§ **EXERCISE 1**
Reproduce the passage of the Jerome H. Kern biography between "Kern was made" and "2000 to 2001.", inclusive.
§ **EXERCISE 2**
Write the next part of the Jerome H. Kern biography, continuing from its last sentence.

§ **PAGE TEXT**
· · · · ·

- Born: June 1, 1937 New York City, U.S.
- Died: December 13, 2024 (aged 87)
- Education: Columbia University (BA) New York University School of Law (JD)
- Occupations: Lawyer, consultant, business executive
- Employer: Moelis & Company
- Known for: Founding partner of Wachtell, Lipton, Rosen & Katz Former Chairman and CEO of Colorado Symphony Namesake of the Root-Tilden-Kern Scholarship
- Spouse: Mary Rossick Kern

= Jerome H. Kern =

American lawyer (1937–2024)

Jerome H. Kern (June 1, 1937 – December 13, 2024) was an American lawyer, investment banker, consultant, and philanthropist. Kern was one of the founding members of Wachtell, Lipton, Rosen & Katz. After a career in investment banking, he served as a senior partner of Shea & Gould, then at Baker Botts, while holding senior leadership positions at Tele-Communications Inc. In the early 2000s, he was CEO of Linkshare, On Command, and Playboy. He was also chairman and CEO of Colorado Symphony and a senior advisor to Moelis & Company.

== Early life and career ==
Kern received his B.A. from Columbia University in 1957. He then graduated from New York University School of Law on a Root-Tilden Scholarship in 1960 and was managing editor of the New York University Law Review.

In 1965, Kern, Herbert Wachtell, Martin Lipton, Leonard Rosen, and George Katz, formed the law firm Wachtell, Lipton, Rosen & Katz. Kern later left the firm to pursue a career in investment banking, running his own brokerage firm J.H. Kern & Company. He returned to law practice, was a partner at Olwine, Connelly, Chase, O’Donnell & Weyher, and eventually becoming an executive committee member of Shea & Gould.

From 1992 to 1998, Kern was a partner at Baker Botts and was the top outside legal counsel to Tele-Communications Inc. and Liberty Media for over twenty years. Described as the right-hand man to John C. Malone, Kern was the architect of TCI's merger with AT&T Corporation and served as a director and Vice Chairman of TCI. Malone once referred to Kern as "the dean of cable lawyers." He left the board of Liberty Media in 2004.

Kern was made CEO of Linkshare in 1999. He then served as chairman and CEO of On Command, the nation's largest provider of pay-per-view video services in hotel rooms from 2000 to 2001.

· · · · ·

§ **STUDY MATERIAL**

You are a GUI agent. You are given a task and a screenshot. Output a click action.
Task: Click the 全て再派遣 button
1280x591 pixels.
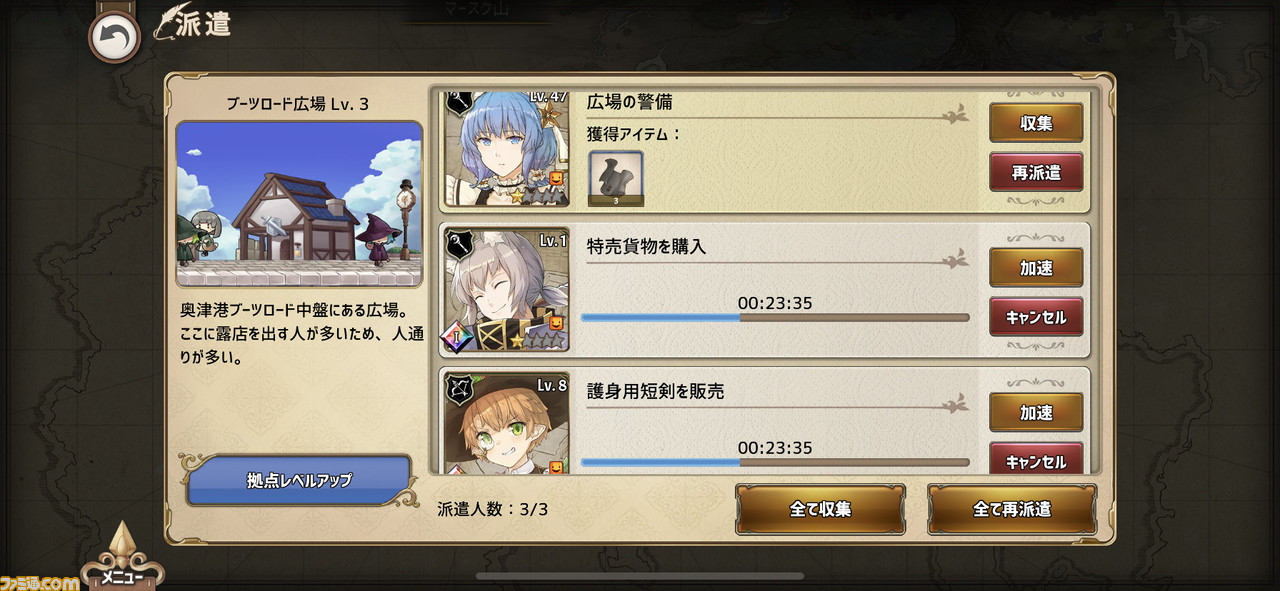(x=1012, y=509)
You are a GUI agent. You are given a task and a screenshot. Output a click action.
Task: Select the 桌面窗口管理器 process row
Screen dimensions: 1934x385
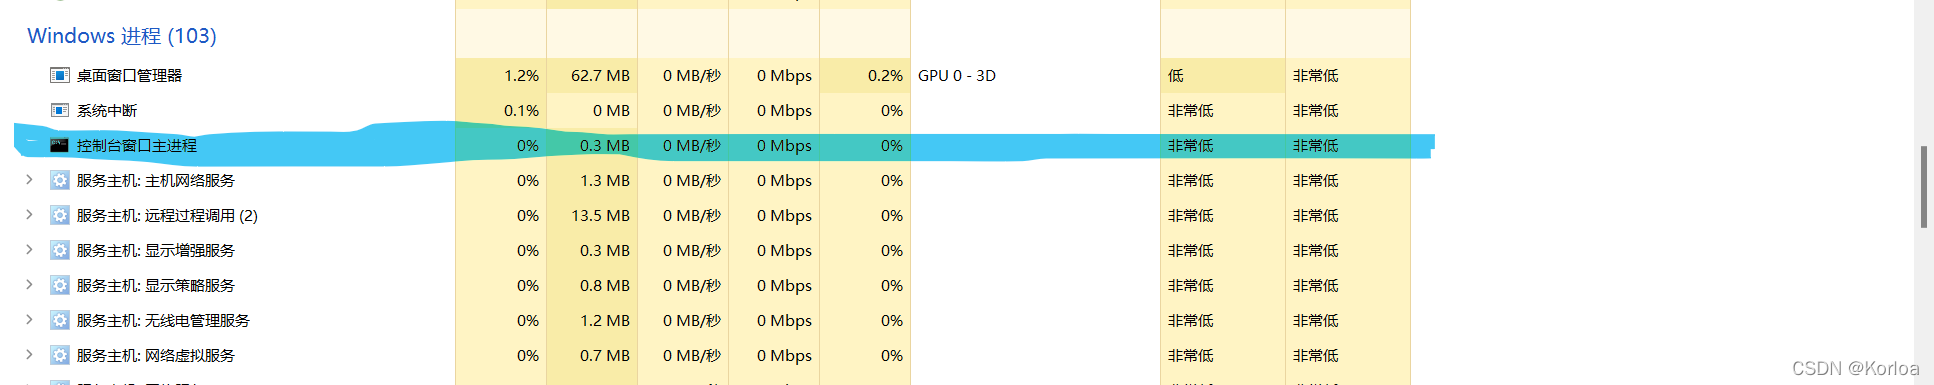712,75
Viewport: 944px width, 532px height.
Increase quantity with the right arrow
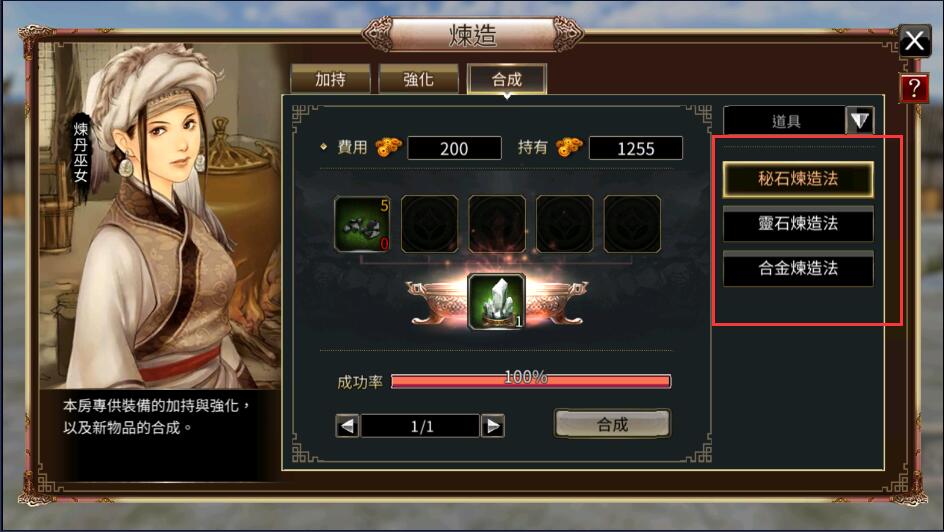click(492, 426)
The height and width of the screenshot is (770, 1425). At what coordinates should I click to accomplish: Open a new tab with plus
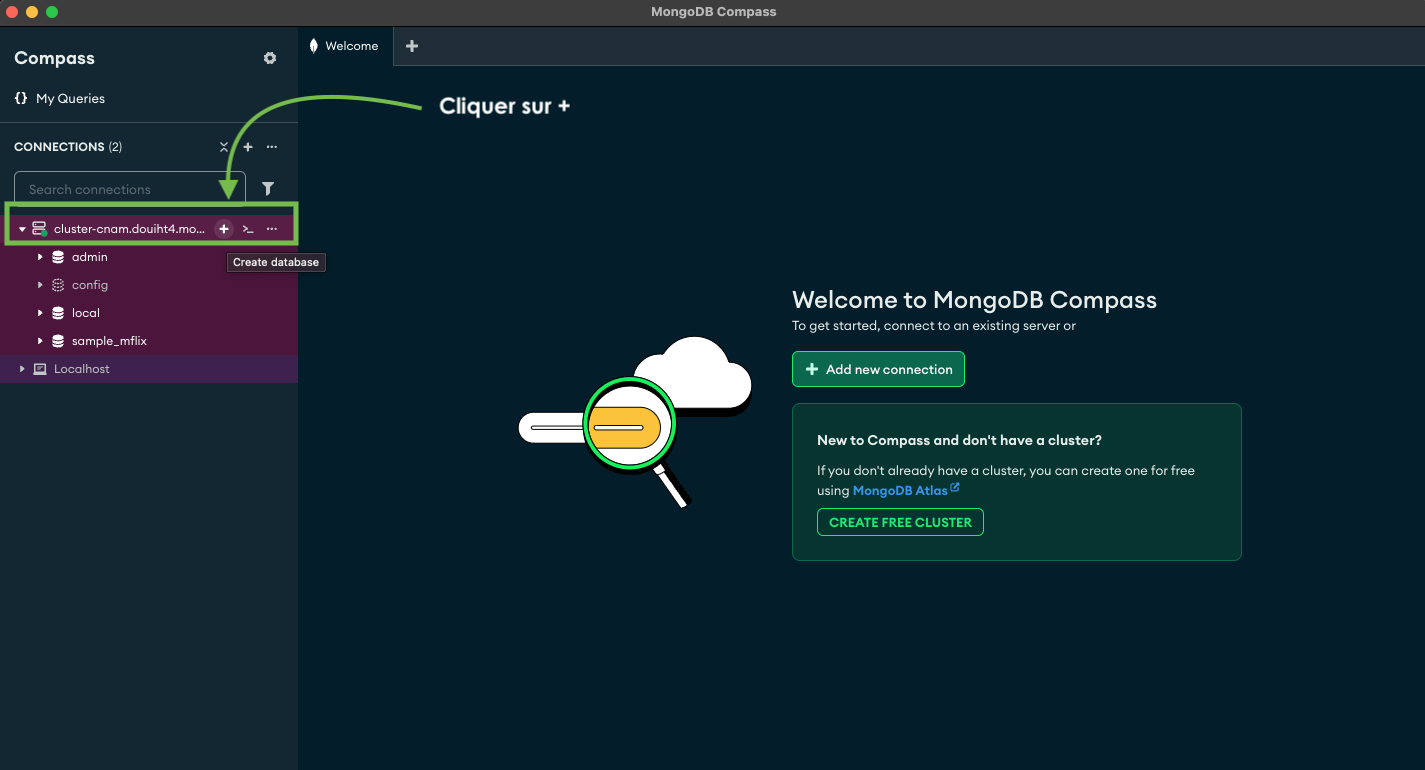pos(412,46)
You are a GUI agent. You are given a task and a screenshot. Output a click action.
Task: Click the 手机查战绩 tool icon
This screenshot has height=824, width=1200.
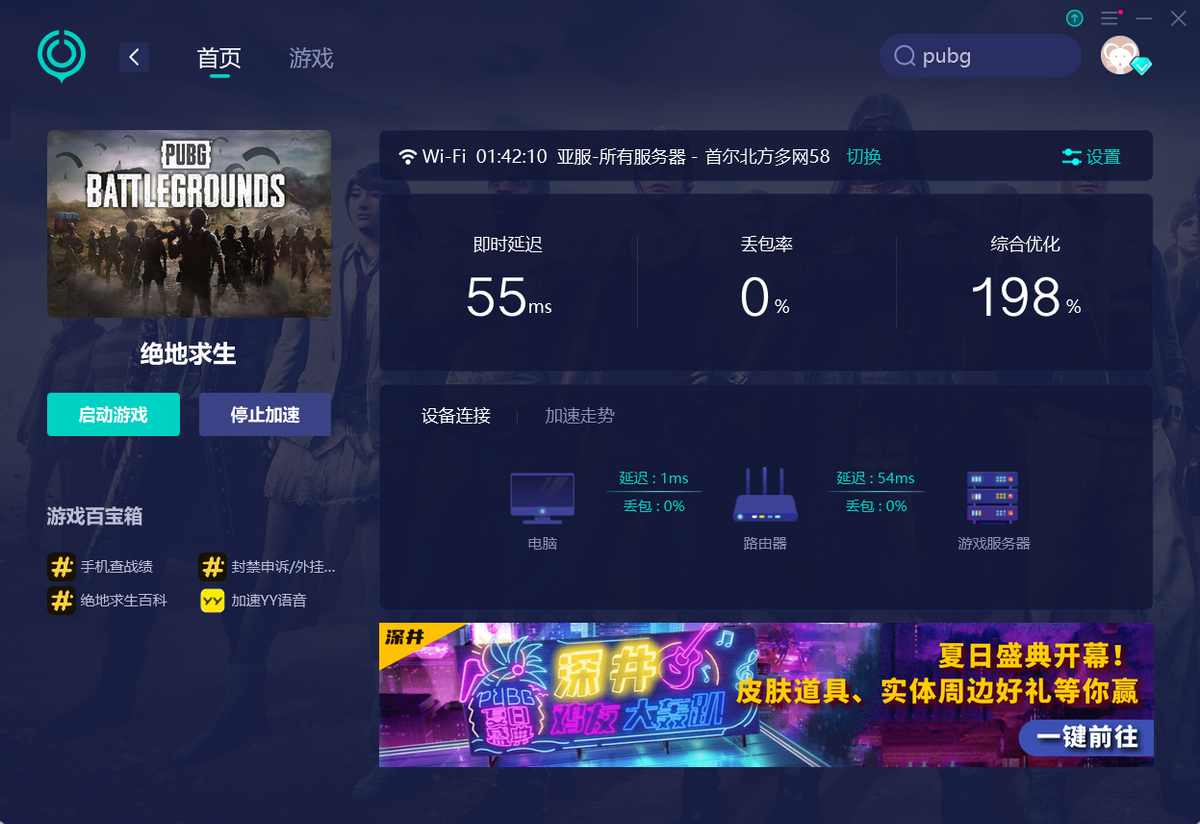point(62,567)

· · · · ·

§ **ANSWER 1**
Kern was made CEO of Linkshare in 1999. He then served as chairman and CEO of On Command, the nation's largest provider of pay-per-view video services in hotel rooms from 2000 to 2001.

§ **ANSWER 2**
Beginning in 2001, Kern ran his own consulting firm, Kern Consulting LLC, focusing on serving clients in the media and telecommunications sectors. He joined the board of Playboy Enterprises in 2002 and served as interim CEO from 2008 to 2009 following the departure of Christie Hefner. Kern departed Playboy's board of directors in 2009. In 2007, he also formed Enki Strategic Advisors, a consulting firm helping companies expand into mobile and multi-platform media technologies.

In 2020, Kern joined Moelis & Company as senior advisor.

== Philanthropy ==
Kern donated $5 million to New York University School of Law and set off a $30 million fundraising campaign for the Root-Tilden Scholarship program. Then NYU Law dean John Sexton renamed the scholarship program Root-Tilden-Kern Scholarship in honor of his generosity. He sat on the law school's board of trustees.

Kern served as chairman and CEO of Colorado Symphony from 2016 to 2021 and helped with the symphony's fundraising efforts. Kern took over the symphony in 2011 when it was on the verge of bankruptcy, with $1.2 million in debt, and left the organization with an $88 million endowment at the time of his retirement. As chairman, he hired Andrew Litton as music director of the symphony.

== Personal life and death ==
Kern was married to Mary Rossick Kern. The couple lived at the Four Seasons Hotel and Private Residences Denver.

Kern died from pancreatic cancer on December 13, 2024, at the age of 87.